Whether UPDATE statement locks the rows in the table separately or entirely when using InnoDb

Say, we have a table called person like below

CREATE TABLE person (
    id INT,
    name VARCHAR(30),
    point INT
);

I want to update the entire table changing the point of a person according to other's like

UPDATE person SET point=(
    SELECT point FROM person WHERE some-condition
);

or, simply just increasing by one, like

UPDATE person SET point=point+1;

When executing the scripts above, which rows will be locked and will other statements wait until the update statement finishes or can be executed between two update operations?

Upvotes: 0

Views: 76

Answers (1)

O. Jones
O. Jones

Reputation: 108839

Neither of your update statements has a where clause. (Your first one has a select with a where clause; it's possible you want that where clause to be part of the update, but I am not sure about that.)

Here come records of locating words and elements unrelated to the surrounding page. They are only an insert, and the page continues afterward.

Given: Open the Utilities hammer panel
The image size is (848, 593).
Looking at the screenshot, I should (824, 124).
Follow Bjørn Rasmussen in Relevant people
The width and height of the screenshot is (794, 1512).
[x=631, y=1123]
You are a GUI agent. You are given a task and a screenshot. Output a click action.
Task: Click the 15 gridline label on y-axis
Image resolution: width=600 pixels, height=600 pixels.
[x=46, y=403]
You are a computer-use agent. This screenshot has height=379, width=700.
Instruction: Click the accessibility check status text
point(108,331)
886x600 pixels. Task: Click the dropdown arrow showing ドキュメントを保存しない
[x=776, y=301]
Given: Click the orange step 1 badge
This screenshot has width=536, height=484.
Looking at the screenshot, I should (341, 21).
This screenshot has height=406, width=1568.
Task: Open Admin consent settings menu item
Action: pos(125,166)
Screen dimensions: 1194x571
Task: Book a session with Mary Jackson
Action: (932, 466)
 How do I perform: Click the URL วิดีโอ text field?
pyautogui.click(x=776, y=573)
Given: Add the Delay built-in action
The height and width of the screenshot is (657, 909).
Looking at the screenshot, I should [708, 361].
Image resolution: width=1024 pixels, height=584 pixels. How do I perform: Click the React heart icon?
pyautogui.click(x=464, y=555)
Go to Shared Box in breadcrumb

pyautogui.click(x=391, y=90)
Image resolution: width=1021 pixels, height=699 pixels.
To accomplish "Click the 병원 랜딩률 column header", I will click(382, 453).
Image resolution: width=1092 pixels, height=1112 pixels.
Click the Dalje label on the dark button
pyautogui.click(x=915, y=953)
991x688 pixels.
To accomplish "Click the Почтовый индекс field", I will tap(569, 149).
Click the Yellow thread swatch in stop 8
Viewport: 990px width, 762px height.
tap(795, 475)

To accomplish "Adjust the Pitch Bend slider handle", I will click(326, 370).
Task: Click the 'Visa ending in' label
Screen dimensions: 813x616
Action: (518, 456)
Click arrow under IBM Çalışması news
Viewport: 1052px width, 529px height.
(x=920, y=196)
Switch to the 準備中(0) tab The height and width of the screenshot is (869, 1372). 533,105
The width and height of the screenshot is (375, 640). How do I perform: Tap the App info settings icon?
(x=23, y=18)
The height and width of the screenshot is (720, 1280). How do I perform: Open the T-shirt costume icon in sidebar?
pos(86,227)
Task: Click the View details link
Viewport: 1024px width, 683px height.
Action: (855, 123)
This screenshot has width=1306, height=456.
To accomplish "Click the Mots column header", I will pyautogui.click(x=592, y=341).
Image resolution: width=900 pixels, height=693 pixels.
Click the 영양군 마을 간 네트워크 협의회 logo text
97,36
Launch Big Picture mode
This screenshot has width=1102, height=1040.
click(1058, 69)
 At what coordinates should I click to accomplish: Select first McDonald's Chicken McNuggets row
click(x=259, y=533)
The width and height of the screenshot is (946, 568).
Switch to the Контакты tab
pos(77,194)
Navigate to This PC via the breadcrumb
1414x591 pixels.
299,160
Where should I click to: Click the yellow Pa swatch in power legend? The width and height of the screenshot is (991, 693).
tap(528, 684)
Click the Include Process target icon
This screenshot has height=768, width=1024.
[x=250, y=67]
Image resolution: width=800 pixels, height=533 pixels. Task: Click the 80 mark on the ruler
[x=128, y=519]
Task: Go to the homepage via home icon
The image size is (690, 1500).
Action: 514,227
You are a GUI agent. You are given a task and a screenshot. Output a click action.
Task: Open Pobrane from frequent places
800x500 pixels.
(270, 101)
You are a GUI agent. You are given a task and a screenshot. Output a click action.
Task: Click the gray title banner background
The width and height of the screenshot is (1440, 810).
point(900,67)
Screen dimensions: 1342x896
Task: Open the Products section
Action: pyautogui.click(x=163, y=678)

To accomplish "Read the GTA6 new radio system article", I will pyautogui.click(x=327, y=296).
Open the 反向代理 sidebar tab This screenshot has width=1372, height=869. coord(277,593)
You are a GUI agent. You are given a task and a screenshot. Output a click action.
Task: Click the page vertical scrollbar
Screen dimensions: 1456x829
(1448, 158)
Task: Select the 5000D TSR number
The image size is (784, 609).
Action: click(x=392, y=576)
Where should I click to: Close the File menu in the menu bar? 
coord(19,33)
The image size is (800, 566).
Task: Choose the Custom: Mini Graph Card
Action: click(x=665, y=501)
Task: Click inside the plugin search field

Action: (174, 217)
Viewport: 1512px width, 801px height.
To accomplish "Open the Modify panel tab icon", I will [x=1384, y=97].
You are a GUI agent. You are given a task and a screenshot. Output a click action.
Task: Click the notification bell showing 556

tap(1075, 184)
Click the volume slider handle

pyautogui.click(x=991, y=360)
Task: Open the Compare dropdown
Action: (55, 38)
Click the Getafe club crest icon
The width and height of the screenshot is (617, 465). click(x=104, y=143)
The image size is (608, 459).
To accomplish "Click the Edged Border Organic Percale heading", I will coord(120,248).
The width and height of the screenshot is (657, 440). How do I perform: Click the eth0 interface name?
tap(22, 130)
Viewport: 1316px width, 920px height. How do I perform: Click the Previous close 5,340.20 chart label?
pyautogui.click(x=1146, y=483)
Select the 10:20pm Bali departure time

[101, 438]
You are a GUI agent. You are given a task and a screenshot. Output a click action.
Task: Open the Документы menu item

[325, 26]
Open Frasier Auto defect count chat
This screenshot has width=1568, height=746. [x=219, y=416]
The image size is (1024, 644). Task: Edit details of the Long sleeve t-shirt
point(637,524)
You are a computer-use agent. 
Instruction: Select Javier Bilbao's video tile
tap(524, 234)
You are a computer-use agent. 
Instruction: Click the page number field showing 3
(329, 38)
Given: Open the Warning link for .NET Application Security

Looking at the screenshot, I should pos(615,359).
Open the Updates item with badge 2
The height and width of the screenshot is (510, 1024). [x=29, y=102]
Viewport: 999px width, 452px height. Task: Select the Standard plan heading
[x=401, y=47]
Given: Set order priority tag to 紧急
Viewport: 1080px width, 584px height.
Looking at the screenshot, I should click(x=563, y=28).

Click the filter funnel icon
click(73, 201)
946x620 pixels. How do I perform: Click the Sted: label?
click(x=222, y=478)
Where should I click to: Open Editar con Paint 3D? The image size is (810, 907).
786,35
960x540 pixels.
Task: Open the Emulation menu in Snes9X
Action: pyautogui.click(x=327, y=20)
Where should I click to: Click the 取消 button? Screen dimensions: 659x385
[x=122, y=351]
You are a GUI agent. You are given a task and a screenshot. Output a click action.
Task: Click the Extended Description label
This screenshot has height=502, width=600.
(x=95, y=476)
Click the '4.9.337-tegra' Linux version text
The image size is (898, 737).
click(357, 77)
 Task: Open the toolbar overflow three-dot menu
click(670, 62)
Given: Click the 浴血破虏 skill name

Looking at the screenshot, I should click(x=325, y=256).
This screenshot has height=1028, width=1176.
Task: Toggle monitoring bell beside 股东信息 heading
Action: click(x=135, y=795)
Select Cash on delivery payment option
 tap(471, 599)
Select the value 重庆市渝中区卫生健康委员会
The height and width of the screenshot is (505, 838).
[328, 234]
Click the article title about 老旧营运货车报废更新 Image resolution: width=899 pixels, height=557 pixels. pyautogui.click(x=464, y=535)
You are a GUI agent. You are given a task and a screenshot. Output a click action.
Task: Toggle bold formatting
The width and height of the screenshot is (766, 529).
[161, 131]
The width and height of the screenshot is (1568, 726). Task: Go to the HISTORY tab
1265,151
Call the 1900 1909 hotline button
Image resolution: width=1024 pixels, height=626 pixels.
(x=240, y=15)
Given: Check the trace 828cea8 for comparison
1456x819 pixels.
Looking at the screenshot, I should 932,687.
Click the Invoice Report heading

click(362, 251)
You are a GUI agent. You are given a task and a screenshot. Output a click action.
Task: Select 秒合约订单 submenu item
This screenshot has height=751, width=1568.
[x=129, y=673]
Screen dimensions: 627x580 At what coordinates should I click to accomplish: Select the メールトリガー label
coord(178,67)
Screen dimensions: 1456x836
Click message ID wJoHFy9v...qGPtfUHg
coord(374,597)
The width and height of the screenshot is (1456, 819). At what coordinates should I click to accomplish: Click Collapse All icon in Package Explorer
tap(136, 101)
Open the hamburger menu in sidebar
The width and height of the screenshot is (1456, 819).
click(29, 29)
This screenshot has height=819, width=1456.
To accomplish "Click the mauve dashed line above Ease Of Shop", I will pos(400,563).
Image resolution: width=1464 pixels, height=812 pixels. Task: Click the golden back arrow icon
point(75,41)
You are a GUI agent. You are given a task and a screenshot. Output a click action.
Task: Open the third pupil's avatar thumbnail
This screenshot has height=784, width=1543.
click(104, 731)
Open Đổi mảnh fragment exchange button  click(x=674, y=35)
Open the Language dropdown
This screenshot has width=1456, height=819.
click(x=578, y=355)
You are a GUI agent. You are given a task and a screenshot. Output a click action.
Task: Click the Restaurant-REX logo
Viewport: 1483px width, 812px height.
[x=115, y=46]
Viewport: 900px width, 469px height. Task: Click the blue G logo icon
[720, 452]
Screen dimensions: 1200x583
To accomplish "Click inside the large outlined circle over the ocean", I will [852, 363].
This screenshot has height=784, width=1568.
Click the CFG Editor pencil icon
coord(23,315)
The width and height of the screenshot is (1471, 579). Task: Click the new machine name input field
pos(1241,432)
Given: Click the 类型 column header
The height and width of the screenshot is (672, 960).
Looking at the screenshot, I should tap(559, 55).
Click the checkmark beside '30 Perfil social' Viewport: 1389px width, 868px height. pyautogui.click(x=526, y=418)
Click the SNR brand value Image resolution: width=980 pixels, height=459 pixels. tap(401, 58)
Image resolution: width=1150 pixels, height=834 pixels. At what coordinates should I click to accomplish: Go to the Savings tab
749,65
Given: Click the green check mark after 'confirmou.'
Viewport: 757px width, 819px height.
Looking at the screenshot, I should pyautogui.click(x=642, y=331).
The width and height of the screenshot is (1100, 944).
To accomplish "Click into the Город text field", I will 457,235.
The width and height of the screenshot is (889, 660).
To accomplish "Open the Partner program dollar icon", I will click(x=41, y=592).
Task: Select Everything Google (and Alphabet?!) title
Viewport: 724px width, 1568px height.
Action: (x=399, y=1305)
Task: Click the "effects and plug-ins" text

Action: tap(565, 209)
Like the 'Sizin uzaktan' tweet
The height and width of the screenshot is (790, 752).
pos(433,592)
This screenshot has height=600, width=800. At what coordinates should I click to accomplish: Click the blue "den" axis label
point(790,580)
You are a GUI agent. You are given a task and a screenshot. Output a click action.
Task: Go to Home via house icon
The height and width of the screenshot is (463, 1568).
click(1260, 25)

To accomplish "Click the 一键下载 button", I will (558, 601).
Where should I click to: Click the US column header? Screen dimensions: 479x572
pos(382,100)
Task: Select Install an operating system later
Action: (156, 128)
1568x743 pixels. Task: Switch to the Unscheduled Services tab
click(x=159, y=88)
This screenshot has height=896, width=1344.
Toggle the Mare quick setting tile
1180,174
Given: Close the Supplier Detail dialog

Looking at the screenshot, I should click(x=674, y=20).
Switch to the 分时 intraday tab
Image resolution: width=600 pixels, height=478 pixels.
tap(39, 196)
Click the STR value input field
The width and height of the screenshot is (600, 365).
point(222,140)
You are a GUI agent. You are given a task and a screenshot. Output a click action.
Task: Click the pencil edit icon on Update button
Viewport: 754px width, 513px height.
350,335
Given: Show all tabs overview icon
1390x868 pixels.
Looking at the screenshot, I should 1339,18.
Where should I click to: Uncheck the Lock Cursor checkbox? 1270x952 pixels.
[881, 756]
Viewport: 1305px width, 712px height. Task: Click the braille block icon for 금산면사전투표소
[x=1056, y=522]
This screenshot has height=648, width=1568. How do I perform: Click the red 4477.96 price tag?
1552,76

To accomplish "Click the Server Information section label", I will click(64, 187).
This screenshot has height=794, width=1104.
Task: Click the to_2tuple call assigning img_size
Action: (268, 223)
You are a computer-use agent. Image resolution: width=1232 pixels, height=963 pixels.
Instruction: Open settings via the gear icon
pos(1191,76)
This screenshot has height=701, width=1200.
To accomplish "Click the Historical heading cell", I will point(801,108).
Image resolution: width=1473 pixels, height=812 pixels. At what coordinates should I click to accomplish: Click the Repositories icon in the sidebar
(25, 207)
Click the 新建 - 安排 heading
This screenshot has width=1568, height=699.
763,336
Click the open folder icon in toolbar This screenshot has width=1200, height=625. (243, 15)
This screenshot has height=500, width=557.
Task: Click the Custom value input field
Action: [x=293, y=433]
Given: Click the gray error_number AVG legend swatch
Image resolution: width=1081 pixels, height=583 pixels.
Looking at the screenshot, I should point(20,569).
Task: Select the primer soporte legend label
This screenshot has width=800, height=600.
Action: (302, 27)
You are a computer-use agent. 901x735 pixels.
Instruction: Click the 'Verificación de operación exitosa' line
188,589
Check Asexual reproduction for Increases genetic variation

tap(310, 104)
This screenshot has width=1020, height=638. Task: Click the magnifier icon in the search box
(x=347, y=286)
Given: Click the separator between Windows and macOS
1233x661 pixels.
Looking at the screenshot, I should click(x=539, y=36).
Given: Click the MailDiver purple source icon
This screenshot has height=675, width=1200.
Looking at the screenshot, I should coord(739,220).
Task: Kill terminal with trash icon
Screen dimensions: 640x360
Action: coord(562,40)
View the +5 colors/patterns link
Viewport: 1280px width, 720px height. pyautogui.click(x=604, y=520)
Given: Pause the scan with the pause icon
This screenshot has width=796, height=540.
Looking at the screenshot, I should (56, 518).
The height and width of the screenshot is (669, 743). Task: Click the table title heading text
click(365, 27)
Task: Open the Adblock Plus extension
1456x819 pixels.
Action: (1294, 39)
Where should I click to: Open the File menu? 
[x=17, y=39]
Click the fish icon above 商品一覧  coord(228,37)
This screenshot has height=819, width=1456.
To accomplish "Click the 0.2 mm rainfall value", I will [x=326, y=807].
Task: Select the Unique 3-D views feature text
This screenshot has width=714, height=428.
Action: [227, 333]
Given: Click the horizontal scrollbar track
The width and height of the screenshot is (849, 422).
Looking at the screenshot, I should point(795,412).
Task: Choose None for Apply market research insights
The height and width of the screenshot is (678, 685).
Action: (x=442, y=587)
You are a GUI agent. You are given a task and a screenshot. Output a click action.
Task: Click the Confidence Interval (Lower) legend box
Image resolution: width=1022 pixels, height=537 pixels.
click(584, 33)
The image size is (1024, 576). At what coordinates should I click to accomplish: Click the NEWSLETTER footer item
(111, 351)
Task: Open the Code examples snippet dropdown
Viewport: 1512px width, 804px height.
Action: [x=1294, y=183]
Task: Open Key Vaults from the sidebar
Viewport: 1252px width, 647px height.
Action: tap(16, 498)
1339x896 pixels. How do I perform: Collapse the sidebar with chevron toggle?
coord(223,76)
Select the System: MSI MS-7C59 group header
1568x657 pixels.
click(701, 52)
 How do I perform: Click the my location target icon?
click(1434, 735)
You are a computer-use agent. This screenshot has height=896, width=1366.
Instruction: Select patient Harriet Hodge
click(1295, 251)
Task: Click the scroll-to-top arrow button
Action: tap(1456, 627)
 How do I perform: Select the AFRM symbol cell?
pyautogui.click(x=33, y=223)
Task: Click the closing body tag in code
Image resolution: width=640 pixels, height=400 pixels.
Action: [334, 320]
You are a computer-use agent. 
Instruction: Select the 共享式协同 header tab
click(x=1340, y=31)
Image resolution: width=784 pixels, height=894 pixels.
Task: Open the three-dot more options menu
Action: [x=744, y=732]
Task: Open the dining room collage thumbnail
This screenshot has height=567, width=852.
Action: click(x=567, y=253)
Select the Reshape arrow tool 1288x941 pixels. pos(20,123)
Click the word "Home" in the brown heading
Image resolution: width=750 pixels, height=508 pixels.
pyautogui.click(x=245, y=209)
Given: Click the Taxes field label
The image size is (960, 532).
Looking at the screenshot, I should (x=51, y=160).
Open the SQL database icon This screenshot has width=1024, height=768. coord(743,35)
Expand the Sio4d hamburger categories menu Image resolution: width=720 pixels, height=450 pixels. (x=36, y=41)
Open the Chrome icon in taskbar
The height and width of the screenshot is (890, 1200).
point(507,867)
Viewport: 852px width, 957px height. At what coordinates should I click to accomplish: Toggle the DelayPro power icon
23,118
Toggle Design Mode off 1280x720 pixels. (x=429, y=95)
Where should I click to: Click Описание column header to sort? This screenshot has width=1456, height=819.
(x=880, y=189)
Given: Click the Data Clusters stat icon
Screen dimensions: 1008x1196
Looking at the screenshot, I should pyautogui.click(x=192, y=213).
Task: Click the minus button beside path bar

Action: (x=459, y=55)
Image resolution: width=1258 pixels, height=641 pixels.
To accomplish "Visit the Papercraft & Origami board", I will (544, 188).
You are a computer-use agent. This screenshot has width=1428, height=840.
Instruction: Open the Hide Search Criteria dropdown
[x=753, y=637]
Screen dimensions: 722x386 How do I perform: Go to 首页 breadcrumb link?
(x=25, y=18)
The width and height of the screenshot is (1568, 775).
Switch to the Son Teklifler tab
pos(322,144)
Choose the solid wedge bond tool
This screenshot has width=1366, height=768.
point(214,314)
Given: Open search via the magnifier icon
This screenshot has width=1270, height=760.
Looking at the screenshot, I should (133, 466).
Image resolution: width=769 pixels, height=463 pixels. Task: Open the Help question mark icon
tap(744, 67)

That means they'll update all the rows in your person table. Transaction semantics provided by InnoDB says that each row will be locked until the entire update is completed. That is, other updates will be blocked. If you attempt other updates in an order different from the one in this query, you're risking a deadlock.

Other client connection select-queries will see the previous state of the table ... the state at the instant before your update statement began ... until your update statement completes. In many cases InnoDB can do that without delaying its response to the other connections' queries. But sometimes it must delay its response. The biggest delay may come at the end of your update query while InnoDB is committing its results.

Keep this in mind: in order to implement transaction semantics, InnoDB sacrifices the predictability of query performance.

I strongly suggest you avoid doing updates without where clauses where it makes sense to do that. It doesn't in your second (give every person another point) query.